Jazzy regrets. “That was not the case."
"After finishing Rachel Lindsay's season ... it went back to status quo," she notes, referring to Arie Luyendyk Jr.'s season.
"The cast was predominantly white," Jazzy points out of Arie's infamous season.
She adds: “The only Black women who were picked to be in the running had weaves or chemically straightened hair."
Jazzy continues, saying that these women "were ‘ethnically ambiguous’ or were not considered ‘too Black.'"
"Women with afros, braids, locs, etc weren't even given a chance because of the white standards of beauty," she laments.
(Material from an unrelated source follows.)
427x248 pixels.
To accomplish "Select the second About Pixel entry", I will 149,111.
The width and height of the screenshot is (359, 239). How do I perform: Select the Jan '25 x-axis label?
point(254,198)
White European beauty standards are pervasive and pernicious in our society.
They infiltrate our thoughts and values and encourage us to view alternative aesthetics, hairstyles, and other style choices as "strange."
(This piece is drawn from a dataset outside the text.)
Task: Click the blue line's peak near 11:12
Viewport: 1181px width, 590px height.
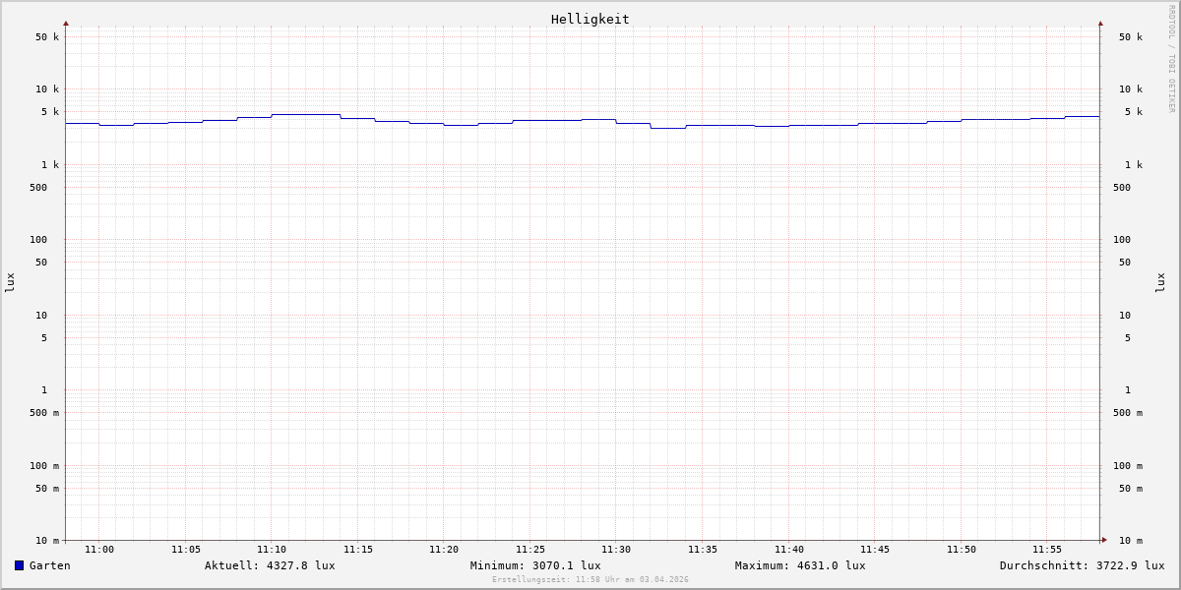Action: pyautogui.click(x=305, y=115)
These standards are written into policies, gatekeeping people from gaining employment because their hairstyles are deemed "unprofessional."
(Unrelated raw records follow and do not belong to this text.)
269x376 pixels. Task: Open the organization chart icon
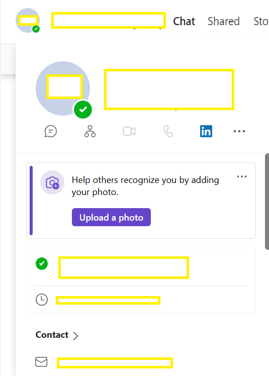90,131
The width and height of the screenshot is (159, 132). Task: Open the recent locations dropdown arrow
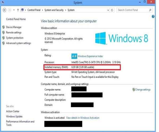pyautogui.click(x=14, y=10)

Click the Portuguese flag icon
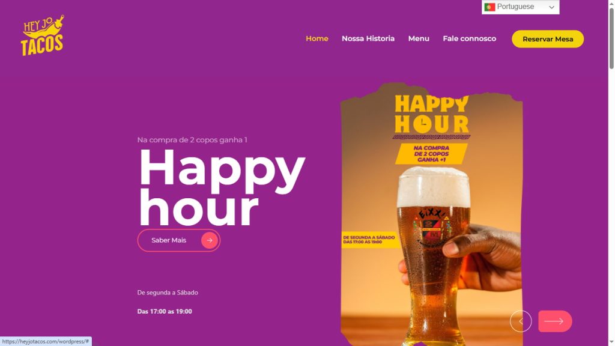[x=489, y=7]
The same absurd standards that reinforce white supremacy at customer service jobs
"Once I developed a voice for myself in the office to speak out on issues," Jazzy recalls, "I was hit with many microaggressions."
She notes that the response was unkind and full of racially evocative language, "including being called 'aggressive.'"
"I felt alone," Jazzy characterizes her time on the show.
In fact, she describes walking through the production office and only seeing three black people.
"Your show has white-washed for decades, inside and out,” Jazzy accurately describes the franchise.
When a piece of media looks whiter than reality, it is white-washed.
“Your head of post-production is white," she notes. "Your casting director is white. Your executive in charge is white."
"You only cast the token black person, Asian person, or Latinx person to satisfy what you believe to be the needs of the viewers," Jazzy accuses.
"Many have called for a black Bachelor for years," Jazzy writes, "but you ignored it."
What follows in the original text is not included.